— GIVEN PROBLEM —
Reproduce the listing below, switching every occurrence of "town label" to "city label" and leaving all else unchanged.
---+---
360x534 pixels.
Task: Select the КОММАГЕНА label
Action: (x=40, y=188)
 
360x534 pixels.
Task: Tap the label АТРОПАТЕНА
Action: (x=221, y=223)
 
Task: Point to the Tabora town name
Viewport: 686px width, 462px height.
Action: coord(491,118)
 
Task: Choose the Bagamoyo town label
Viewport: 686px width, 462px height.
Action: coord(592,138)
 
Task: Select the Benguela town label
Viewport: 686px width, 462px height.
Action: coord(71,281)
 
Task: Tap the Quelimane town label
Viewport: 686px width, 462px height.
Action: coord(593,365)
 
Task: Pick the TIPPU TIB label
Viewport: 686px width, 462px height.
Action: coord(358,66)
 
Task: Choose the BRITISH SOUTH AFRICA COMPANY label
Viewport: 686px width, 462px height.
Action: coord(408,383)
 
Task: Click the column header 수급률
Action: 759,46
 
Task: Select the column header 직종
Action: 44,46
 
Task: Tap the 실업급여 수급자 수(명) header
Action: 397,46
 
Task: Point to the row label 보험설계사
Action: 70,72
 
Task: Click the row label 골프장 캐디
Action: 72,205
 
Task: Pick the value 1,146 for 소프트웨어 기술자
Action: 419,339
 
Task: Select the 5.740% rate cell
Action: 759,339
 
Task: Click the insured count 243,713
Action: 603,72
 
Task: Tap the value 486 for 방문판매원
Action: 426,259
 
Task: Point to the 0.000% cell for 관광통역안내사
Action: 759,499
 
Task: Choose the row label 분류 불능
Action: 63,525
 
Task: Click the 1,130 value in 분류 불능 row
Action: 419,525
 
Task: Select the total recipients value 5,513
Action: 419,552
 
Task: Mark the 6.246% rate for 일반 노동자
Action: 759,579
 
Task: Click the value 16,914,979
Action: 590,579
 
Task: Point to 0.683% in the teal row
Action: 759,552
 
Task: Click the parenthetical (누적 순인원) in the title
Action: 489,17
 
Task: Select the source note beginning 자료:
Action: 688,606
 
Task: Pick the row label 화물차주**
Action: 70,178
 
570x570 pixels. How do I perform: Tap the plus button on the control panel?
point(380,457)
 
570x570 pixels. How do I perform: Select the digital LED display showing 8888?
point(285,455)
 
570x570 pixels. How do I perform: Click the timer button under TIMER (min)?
---+---
— EXERCISE OUTPUT —
360x534 pixels.
Task: Select the КОММАГЕНА label
Action: (x=40, y=188)
 
360x534 pixels.
Task: Tap the label АТРОПАТЕНА
Action: (x=221, y=223)
 
Task: Point to the Tabora town name
Viewport: 686px width, 462px height.
Action: coord(491,118)
 
Task: Choose the Bagamoyo city label
Viewport: 686px width, 462px height.
Action: coord(592,138)
 
Task: Select the Benguela city label
Viewport: 686px width, 462px height.
Action: coord(71,281)
 
Task: Tap the Quelimane city label
Viewport: 686px width, 462px height.
Action: coord(593,365)
 
Task: Pick the TIPPU TIB label
Viewport: 686px width, 462px height.
Action: coord(358,66)
 
Task: Choose the BRITISH SOUTH AFRICA COMPANY label
Viewport: 686px width, 462px height.
Action: coord(408,383)
 
Task: Click the column header 수급률
Action: 759,46
 
Task: Select the column header 직종
Action: 44,46
 
Task: Tap the 실업급여 수급자 수(명) header
Action: 397,46
 
Task: Point to the row label 보험설계사
Action: 70,72
 
Task: Click the row label 골프장 캐디
Action: 72,205
 
Task: Pick the value 1,146 for 소프트웨어 기술자
Action: 419,339
 
Task: Select the 5.740% rate cell
Action: 759,339
 
Task: Click the insured count 243,713
Action: 603,72
 
Task: Tap the value 486 for 방문판매원
Action: 426,259
 
Task: Point to the 0.000% cell for 관광통역안내사
Action: 759,499
 
Task: Choose the row label 분류 불능
Action: 63,525
 
Task: Click the 1,130 value in 분류 불능 row
Action: 419,525
 
Task: Select the total recipients value 5,513
Action: 419,552
 
Task: Mark the 6.246% rate for 일반 노동자
Action: 759,579
 
Task: Click the value 16,914,979
Action: 590,579
 
Task: Point to 0.683% in the teal row
Action: 759,552
 
Task: Click the parenthetical (누적 순인원) in the title
Action: 489,17
 
Task: Select the source note beginning 자료:
Action: 688,606
 
Task: Pick the row label 화물차주**
Action: 70,178
 
570x570 pixels. How do I perform: Tap the plus button on the control panel?
point(380,457)
 
570x570 pixels. How do I perform: Select the digital LED display showing 8888?
point(285,455)
 
570x570 pixels. How do I perform: Click the timer button under TIMER (min)?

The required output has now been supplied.